TASK GOAL: Rewrite these rows with "GUI agent" replaced by "screen agent" everywhere, leaving everything else unchanged.

--- MATERIAL TO PROCESS ---

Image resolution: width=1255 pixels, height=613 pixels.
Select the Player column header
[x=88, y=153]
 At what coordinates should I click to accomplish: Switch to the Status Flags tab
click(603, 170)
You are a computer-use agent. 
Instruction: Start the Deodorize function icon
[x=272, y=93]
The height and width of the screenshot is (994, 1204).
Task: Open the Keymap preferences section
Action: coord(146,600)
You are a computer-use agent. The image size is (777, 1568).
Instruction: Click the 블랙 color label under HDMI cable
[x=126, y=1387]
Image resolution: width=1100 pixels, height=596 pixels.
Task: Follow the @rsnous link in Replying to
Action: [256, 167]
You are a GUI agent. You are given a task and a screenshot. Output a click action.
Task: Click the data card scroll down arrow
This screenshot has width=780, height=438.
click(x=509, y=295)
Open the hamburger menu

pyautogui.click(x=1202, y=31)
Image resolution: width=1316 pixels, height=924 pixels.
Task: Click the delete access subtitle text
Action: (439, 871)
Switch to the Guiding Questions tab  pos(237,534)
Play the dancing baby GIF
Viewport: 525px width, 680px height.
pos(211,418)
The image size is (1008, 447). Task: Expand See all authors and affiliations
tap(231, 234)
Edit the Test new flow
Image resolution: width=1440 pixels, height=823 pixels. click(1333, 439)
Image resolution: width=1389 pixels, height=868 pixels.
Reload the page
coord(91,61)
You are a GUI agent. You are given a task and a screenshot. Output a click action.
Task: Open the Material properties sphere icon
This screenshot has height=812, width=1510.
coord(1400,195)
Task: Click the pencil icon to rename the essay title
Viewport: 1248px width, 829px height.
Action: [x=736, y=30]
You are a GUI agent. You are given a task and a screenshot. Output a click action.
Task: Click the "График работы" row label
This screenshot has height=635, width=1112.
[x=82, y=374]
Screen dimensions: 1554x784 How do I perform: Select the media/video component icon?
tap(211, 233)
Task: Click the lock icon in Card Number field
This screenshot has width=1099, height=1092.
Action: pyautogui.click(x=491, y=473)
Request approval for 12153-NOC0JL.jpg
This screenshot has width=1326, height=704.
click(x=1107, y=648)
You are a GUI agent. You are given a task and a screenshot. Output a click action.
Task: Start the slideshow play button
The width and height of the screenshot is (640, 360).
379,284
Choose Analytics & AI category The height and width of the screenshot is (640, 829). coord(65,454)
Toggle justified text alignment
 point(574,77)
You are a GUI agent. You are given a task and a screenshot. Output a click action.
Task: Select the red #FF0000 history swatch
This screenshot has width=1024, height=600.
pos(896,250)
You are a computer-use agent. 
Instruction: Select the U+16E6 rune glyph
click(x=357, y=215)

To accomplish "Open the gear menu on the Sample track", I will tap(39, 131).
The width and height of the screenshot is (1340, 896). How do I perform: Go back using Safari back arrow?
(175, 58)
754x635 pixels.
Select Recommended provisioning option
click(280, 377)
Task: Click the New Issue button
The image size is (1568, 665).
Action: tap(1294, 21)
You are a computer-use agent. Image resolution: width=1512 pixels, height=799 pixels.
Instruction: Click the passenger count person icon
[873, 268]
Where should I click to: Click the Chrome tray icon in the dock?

---

THE RESPONSE:
Image resolution: width=1255 pixels, height=613 pixels.
Select the Player column header
[x=88, y=153]
 At what coordinates should I click to accomplish: Switch to the Status Flags tab
click(603, 170)
You are a computer-use agent. 
Instruction: Start the Deodorize function icon
[x=272, y=93]
The height and width of the screenshot is (994, 1204).
Task: Open the Keymap preferences section
Action: coord(146,600)
You are a computer-use agent. The image size is (777, 1568).
Instruction: Click the 블랙 color label under HDMI cable
[x=126, y=1387]
Image resolution: width=1100 pixels, height=596 pixels.
Task: Follow the @rsnous link in Replying to
Action: [256, 167]
You are a screen agent. You are given a task and a screenshot. Output a click action.
Task: Click the data card scroll down arrow
This screenshot has width=780, height=438.
click(x=509, y=295)
Open the hamburger menu

pyautogui.click(x=1202, y=31)
Image resolution: width=1316 pixels, height=924 pixels.
Task: Click the delete access subtitle text
Action: (439, 871)
Switch to the Guiding Questions tab  pos(237,534)
Play the dancing baby GIF
Viewport: 525px width, 680px height.
pos(211,418)
The image size is (1008, 447). Task: Expand See all authors and affiliations
tap(231, 234)
Edit the Test new flow
Image resolution: width=1440 pixels, height=823 pixels. click(1333, 439)
Image resolution: width=1389 pixels, height=868 pixels.
Reload the page
coord(91,61)
You are a screen agent. You are given a task and a screenshot. Output a click action.
Task: Open the Material properties sphere icon
This screenshot has height=812, width=1510.
coord(1400,195)
Task: Click the pencil icon to rename the essay title
Viewport: 1248px width, 829px height.
Action: [x=736, y=30]
You are a screen agent. You are given a task and a screenshot. Output a click action.
Task: Click the "График работы" row label
This screenshot has height=635, width=1112.
[x=82, y=374]
Screen dimensions: 1554x784 How do I perform: Select the media/video component icon?
tap(211, 233)
Task: Click the lock icon in Card Number field
This screenshot has width=1099, height=1092.
Action: pyautogui.click(x=491, y=473)
Request approval for 12153-NOC0JL.jpg
This screenshot has width=1326, height=704.
click(x=1107, y=648)
You are a screen agent. You are given a task and a screenshot. Output a click action.
Task: Start the slideshow play button
The width and height of the screenshot is (640, 360).
379,284
Choose Analytics & AI category The height and width of the screenshot is (640, 829). coord(65,454)
Toggle justified text alignment
 point(574,77)
You are a screen agent. You are given a task and a screenshot. Output a click action.
Task: Select the red #FF0000 history swatch
This screenshot has width=1024, height=600.
pos(896,250)
You are a computer-use agent. 
Instruction: Select the U+16E6 rune glyph
click(x=357, y=215)

To accomplish "Open the gear menu on the Sample track", I will tap(39, 131).
The width and height of the screenshot is (1340, 896). How do I perform: Go back using Safari back arrow?
(175, 58)
754x635 pixels.
Select Recommended provisioning option
click(280, 377)
Task: Click the New Issue button
The image size is (1568, 665).
Action: tap(1294, 21)
You are a computer-use agent. Image resolution: width=1512 pixels, height=799 pixels.
Instruction: Click the passenger count person icon
[873, 268]
Where should I click to: Click the Chrome tray icon in the dock?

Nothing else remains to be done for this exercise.